Winter 2009/10 was F1 journalism gold dust with Brawn morphing into Mercedes and luring Michael Schumacher back into F1, champion Jenson Button joining Hamilton at McLaren, Fernando Alonso beginning his pitch to be Ferrari’s next legend and so many more domino moves.
The thought that maybe Hamilton might fulfil his idol Ayrton Senna’s old dream of ending his F1 career at Ferrari purely for the romance of it always felt fanciful but tempting from a storyline point of view, especially in the sporadic periods in the second half of the 2010s when Ferrari took the fight to Mercedes. A driver swaparound that weakened Mercedes and boosted Ferrari would’ve been the accelerant the era’s F1 storyline needed to really ignite.
But not now. Now Hamilton staying put at Mercedes creates a much, much better storyline.
Hamilton’s non-Mercedes options
Despite Wolff’s admission that he’d understand Hamilton being tempted away, the actually attractive and available options were limited.
Red Bull: Never likely given recent history between it and Hamilton/Mercedes, and with Max Verstappen installed for the long term.
Ferrari: There were coherent arguments to be made for this move, but Ferrari’s problem is not its driver line-up and anyone sensible in the team knows that. And anyone sensible outside Ferrari would be wary about driving for it until its trajectory becomes clear.

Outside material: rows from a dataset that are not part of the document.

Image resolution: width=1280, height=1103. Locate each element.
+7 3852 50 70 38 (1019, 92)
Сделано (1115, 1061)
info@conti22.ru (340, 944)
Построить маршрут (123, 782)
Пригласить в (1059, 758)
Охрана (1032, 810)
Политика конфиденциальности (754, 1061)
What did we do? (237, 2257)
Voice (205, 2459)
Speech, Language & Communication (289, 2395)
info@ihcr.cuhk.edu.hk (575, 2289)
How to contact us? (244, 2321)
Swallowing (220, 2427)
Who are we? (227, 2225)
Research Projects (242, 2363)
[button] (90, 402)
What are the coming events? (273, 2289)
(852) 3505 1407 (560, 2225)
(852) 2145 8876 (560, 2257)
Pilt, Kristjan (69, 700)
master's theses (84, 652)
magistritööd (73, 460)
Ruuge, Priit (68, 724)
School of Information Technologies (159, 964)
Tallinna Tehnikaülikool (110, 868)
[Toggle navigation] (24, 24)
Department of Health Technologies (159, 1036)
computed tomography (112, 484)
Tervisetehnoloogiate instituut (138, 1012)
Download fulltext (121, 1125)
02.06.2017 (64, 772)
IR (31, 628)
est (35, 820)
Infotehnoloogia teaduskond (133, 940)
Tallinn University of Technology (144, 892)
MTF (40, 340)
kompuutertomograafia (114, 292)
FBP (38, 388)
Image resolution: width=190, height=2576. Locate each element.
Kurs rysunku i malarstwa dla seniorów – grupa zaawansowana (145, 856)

Aston Martin: A team becoming a very serious player and one with form for pouncing to sign past champions. But it’s full for the time being given Alonso’s ongoing contract and Lance Stroll’s job security via father Lawrence’s team co-ownership.
McLaren: Had McLaren stayed on the rising trend it established at the start of the 2020s, maybe a return to his first F1 home (under very different management) could’ve had some appeal to Hamilton. But McLaren’s stumbled far worse than Mercedes lately, and has an excellent young driver line-up anyway.
Audi: A major manufacturer arriving in F1 will always turn heads, but Audi’s debut is still nearly three years away and killing time at Sauber in the interim wouldn’t appeal to any driver wanting immediate success, especially one late in their career. Plus just being a big manufacturer that’s been successful elsewhere in motorsport is no guarantee of F1 competitiveness.
Alpine: Though it has its moments, this team is a long way from being a convincingly appealing alternative for a Mercedes driver right now given its fluctuating form and worrying recent parent-company interventions.
Hamilton switching to Ferrari would’ve changed little in the 2020s F1 narrative except neutralising him as a title threat. Though he’d bring experience and gravitas to Ferrari, he wouldn’t make that car go any faster than Charles Leclerc can. And if Mercedes is on course to fight for titles again, it’ll do so with George Russell if it can’t with Hamilton.
A resurgent Mercedes keeping Hamilton offers something unprecedented in modern F1. When a dominant force is toppled, the driver key to that dominance has usually moved on by the time that team rises again (see Red Bull returning to top form with Verstappen, not Sebastian Vettel) – if it ever does (see Williams). Schumacher and Ferrari swinging back at Alonso and Renault in 2006 is the closest thing to an exception.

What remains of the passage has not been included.